Our Favorite iOS Games of 2011: Part 1

When I started going back through my 2011 reviews to prepare this article, I quickly knew I was in for trouble. We’ve seen great accomplishments in every imaginable area over the past year, with perfect-scoring games like Anomaly: Warzone Earth, Contre Jour, and Squids tallied on my own list of knockouts. We’ll have to put on an Oscars-sized production to honor more of what deserves honoring, and we’ll be ushering in the New Year with that right after our regular contributors have had a chance to pick out three favorites.

It’s been a great year not only for iOS games, but for games as a storytelling medium, and it’s this aspect of the mobile gaming industry I’m tapping into for my own favorites list this year. These are the games that stuck in the back of my mind long after I set them down to review others. While they all have excellent gameplay in their respective genres, the running theme is that a great story on top of that can really increase a game’s impact — leaving a cultural impression that exceeds its mere entertainment value, as it were.

Ravenmark: Scourge of Estellion
by Witching Hour Studios

Freshman developer Witching Hour Studios turned in a massive – and massively good – first outing with this isometric Turn-Based Strategy title. Ravenmark can ride on its gameplay merits alone thanks to wheeling and unit linking systems that make you feel like you’re really in charge of a Roman legion. It isn’t just a game, however; it’s a fine piece of storytelling, weaving one of the richest tapestries of characters and intrigues I’ve seen since Final Fantasy Tactics. Don’t forget that there’s an entirely new campaign scheduled to land in the first quarter of 2012! Could it be the first time the same game lands on two years’ favorites list?

Links: iFanzine Review, Developer Interview, iTunes

The Secret of Chateau de Moreau
by 4:33 and Appsasia

When a game has a strong plot backbone, you usually expect major story advancements as part of your reward for surviving the most harrowing boss battles. In this gripping whodunit by 4:33, the best story bits are the boss battles! Nearly half a year has passed since I played Chateau but I still vividly remember the game’s first interrogation sequence, how I broke into a cold sweat while sifting through my inventory of evidence to save the main character’s hide before a timer could run out. Does it take more than a little inspiration from CAPCOM’s Phoenix Wright series? You betcha, but I, for one, am not complaining. Chateau‘s semi-Victorian setting lends it a comparatively subdued atmosphere, allowing it to capture that classic whodunit feel with a style that’s well distinguished from Phoenix‘s over-the-top courtroom mayhem.
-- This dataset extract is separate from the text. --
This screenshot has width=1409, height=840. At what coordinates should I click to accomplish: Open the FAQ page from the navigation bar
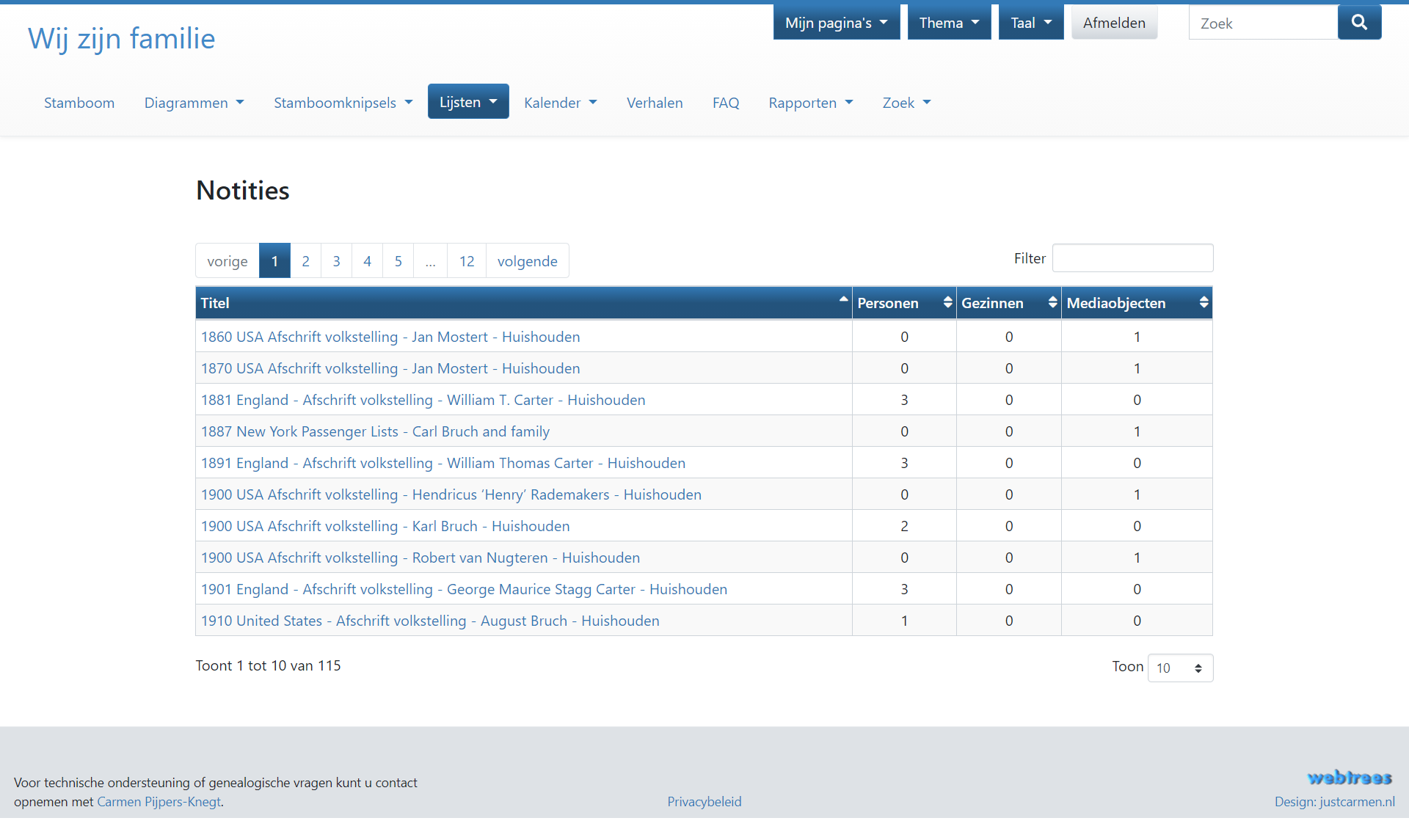pyautogui.click(x=726, y=103)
Chateau is also a great example of just how much an excellent character artist can do for a game. It’s impossible to appreciate from screenshots just how animated and downright charismatic the portraits are in-game. These really solidify the player’s impression of each suspect and carry the story past the occasional translation quirk.

Links: iFanzine Review, iTunes

6th Planet
by Monkube

Monkube’s 50 100+ level take on Lunar Lander gets everything right that the genre can: smooth controls, some interesting twists on the usual formula, and satisfyingly complex and evolving level design. To top it all off Monkube teamed up with Vivi Film, Glass House Graphics, and Ape Entertainment to produce an entire comic book’s worth of story, and it turned out to be a downright interesting one thanks to an intriguing premise and an unlikely hero. I’ve played many renditions of Lunar Lander, but only one that asked me to step into the suit of a space chimp and tugged at my heartstrings enough to care about the little fella. For that, 6th Planet will always hold a fond place in this gamer’s memory.